Dr. Noriaki Yoshida is at present Professor and Chair of Department of Orthodontics and Dentofacial Orthopedics, Nagasaki University Graduate School of Biomedical Sciences. His research interest is in biomechanical analysis of orthodontic tooth movement. He graduated from Nagasaki University, Nagasaki, Japan in 1986 and received Ph.D. degree from Niigata University, Japan in 1995. Since 1990 he has been a faculty in the Department of Orthodontics, School of Dentistry, Nagasaki University. He was a research fellow at the Department of Orthodontics and Dentofacial Orthopedics, Free University of Berlin and Humboldt University, Germany from 1992 to 1994, and Visiting Professor, Orthodontics, Division of Craniofacial Sciences and Therapeutics, University of Southern California, USA in 2005. Prof.
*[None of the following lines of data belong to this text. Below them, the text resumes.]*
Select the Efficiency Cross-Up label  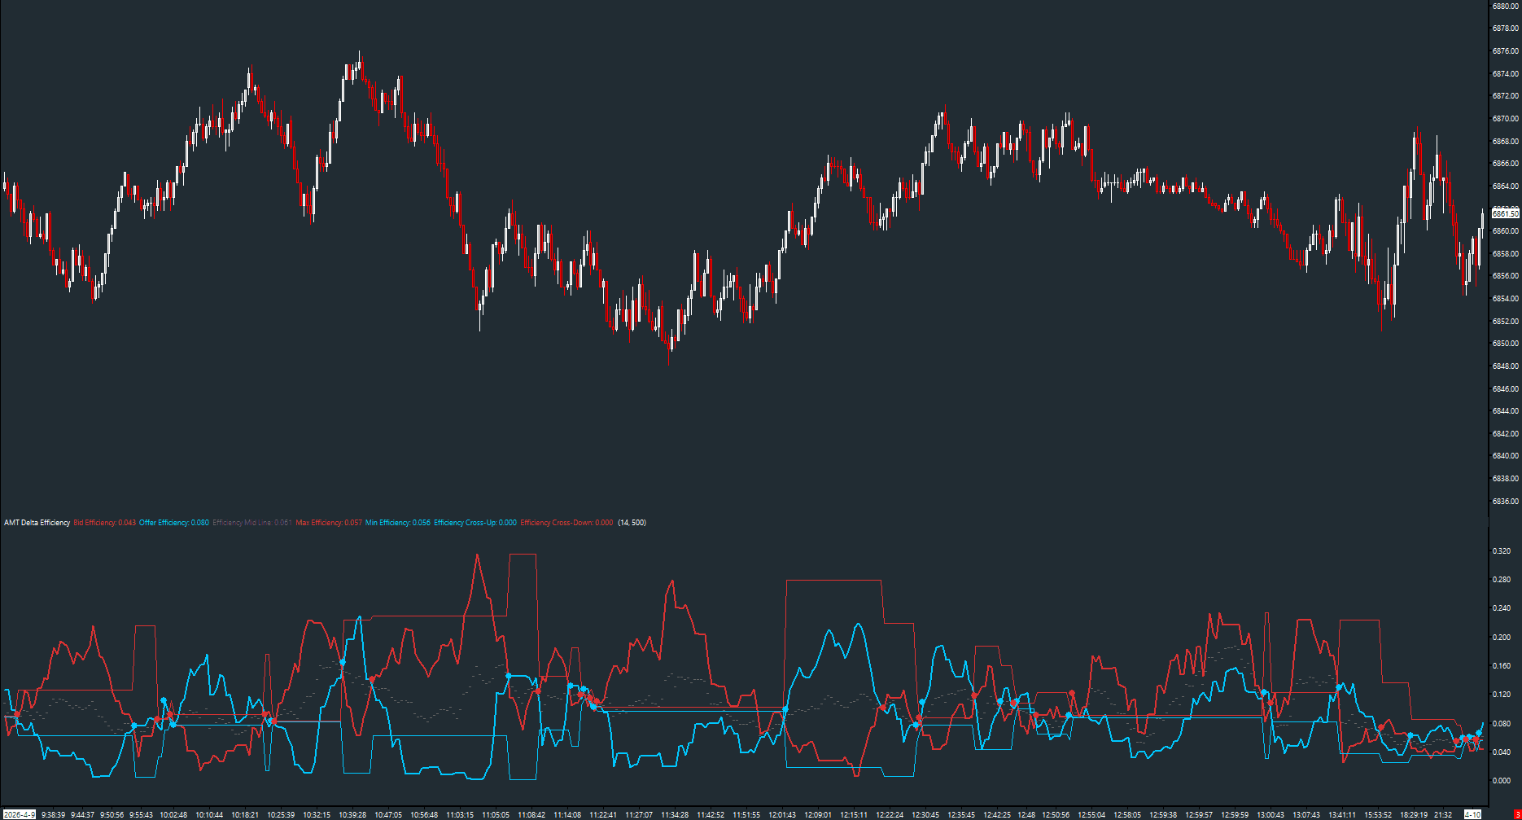(x=475, y=523)
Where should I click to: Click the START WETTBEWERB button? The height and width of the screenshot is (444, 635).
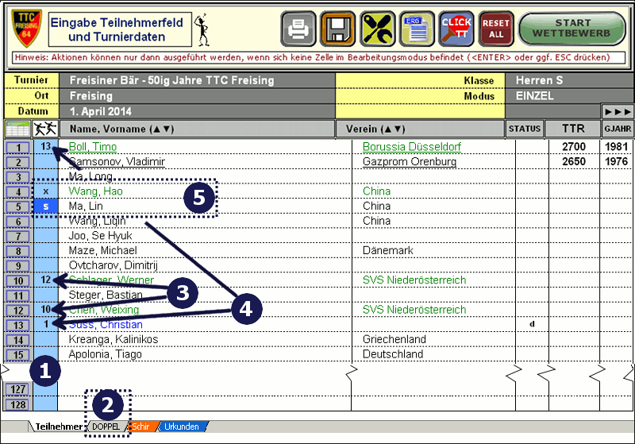pyautogui.click(x=572, y=29)
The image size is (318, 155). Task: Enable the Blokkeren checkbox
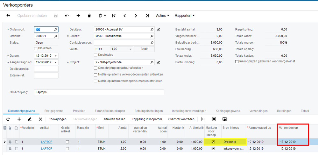click(x=36, y=48)
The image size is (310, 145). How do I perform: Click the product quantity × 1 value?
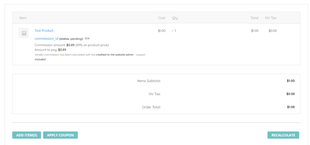174,31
Yoshida has given many lectures and courses in different countries and is the author of more than 150 scientific papers.

Title of Talk

Biomechanical principles and strategies for achieving controlled tooth movement and high treatment efficiency using TADs


This presentation will deal with biomechanical considerations for maximizing therapeutic efficiency and minimizing side effects during orthodontic treatment combined with temporary anchorage devices and the treatment strategies for achieving speedy and controllable tooth movement will be discussed. For years, orthodontists have been searching for the treatment mechanics which allow speedy and predictable space closure in extraction cases. The relocation of anterior teeth to their final target destinations along the shortest paths possible results in more efficient tooth movement and reduction of treatment time. The prediction and planning of orthodontic tooth movement is quite critical for maximizing therapeutic efficiency. We developed a simulation system of long-term orthodontic tooth movement after going through bone remodeling process. Using this system, the optimal loading condition for achieving speedy and controllable anterior teeth movements during orthodontic treatment will be determined. Also, the treatment mechanics we developed for achieving the optimal treatment outcome will be introduced.